なぜ、日本語吹き替え版に違和感が生じたのかを考えてみました。
自分の中で原作を読んだときに構築された、自分なりのイメージが映像や音声(=日本語)で塗り替えられるのが嫌だというのがあります。「ハリーポッター」の場合は、映像や音楽はかなり原作のイメージに忠実…というか、私が原作を読んでイメージしたものと近いものになっているのですが、どうもハリーが『日本語』をしゃべってしまうとどうも違和感が生じます。

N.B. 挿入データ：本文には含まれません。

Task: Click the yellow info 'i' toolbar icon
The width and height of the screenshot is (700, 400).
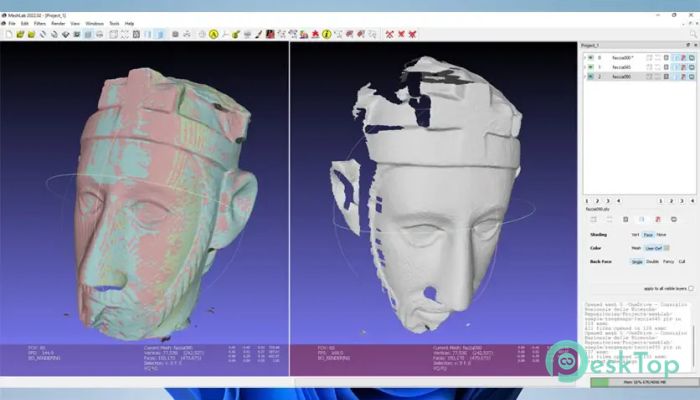Action: click(x=327, y=34)
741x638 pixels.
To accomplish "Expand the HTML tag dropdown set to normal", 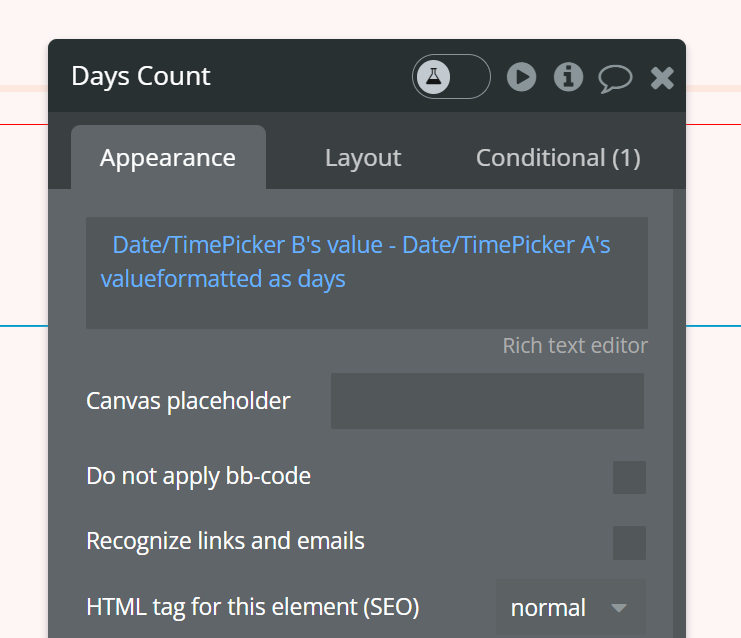I will pos(570,607).
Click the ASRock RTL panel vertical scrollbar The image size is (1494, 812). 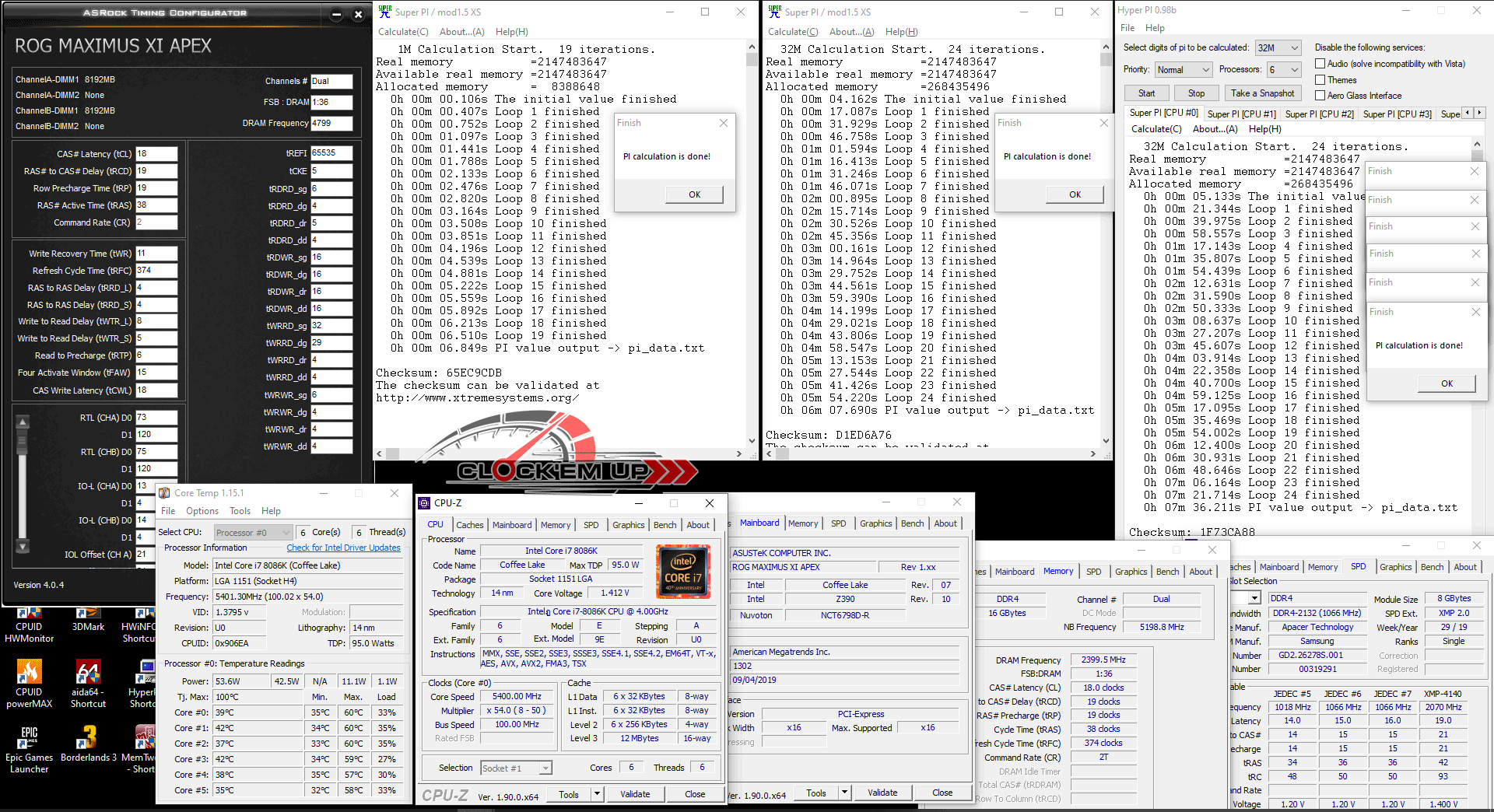pos(23,482)
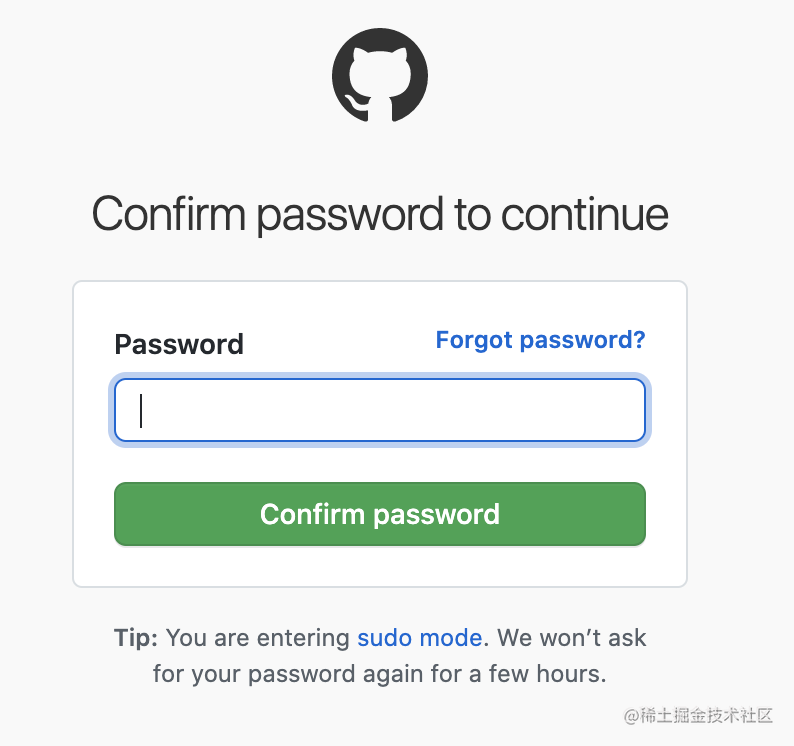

そのあたりは、自分のイメージと映画(日本語吹き替え)の齟齬でしょう。

あるいは、現在上映中の「ハリーポッターとアズカバンの囚人」でも、冒頭「夜の騎士バス(Knight bus)」という乗り物が登場するけれども、これは英語版だと"Knight(騎士)"と"Night(夜)"の言葉遊びだということは判るんだけど、それを日本語に翻訳すると、「夜の騎士バス」というかなりこじつけた訳にせざるを得なくて、そのあたりにかなり翻訳の方の苦労は感じられるんだけど、やはり違和感を感じてしまいます。うーん、やっぱりこれは英語で原文を読んだほうが更に自分の中のイメージを作るにはいいんだろうかとか思ったりもして…。しかし、本屋で英語版の原作を手にとって自分の英語力の無さにあきらめました。たまに、学生時代にもっと英語を勉強しておけばよかった、と思うのはこんなときです。

自分の中のイメージと映像や音声化(つまりは映画化やアニメ化など)されたものの齟齬を恐れるのは、その原作のイメージを自分が大切にしていればなおさら、という感じです。
たとえば、私は小野不由美の「十二国記」シリーズは非常に気に入っていて、本のほうは何度も読み込んでいるのですが、アニメの方は見ることができませんでした。ちょっとチャンネルを合わせてみたことがあったのですが、見始めて30秒もしないうちにどうもむずかゆくなってチャンネルを変えてしまいました。
作者が監修しているとはいえ、やっぱり自分の中で出来上がっている十二国記の世界観や登場人物のイメージを崩されるのが嫌だったのです。同じ理由で、何度か映像化(映画化、あるいはアニメ化)されている「赤毛のアン」もどうも自分のイメージにぴったり来るものがありません。
原作を読んでイメージする「アン」は人それぞれだし、それは必ずしも皆が一致するものではないので、当たり前といえば当たり前。
本を読んで、それぞれの人がそれぞれにその世界を想像するという作業は非常に大切だと思うので、昨今のすぐ映像化して、同じイメージに(例えば“ハリーポッター”=ラトクリフ君)で統一されてしまうことに少し疑問をおぼえています。映像や音声の方が文章を読むより手っ取り早く理解できるけれど、文章を読みながら理解して、頭の中で世界を構築することがおろそかになってしまう気がして。
同じ理由で、演劇集団キャラメルボックスの今年のクリスマス公演が北村薫原作の「スキップ」だということにもちょっと、(…いやかなり)不安を感じる今日この頃です。原作が大好きなだけに。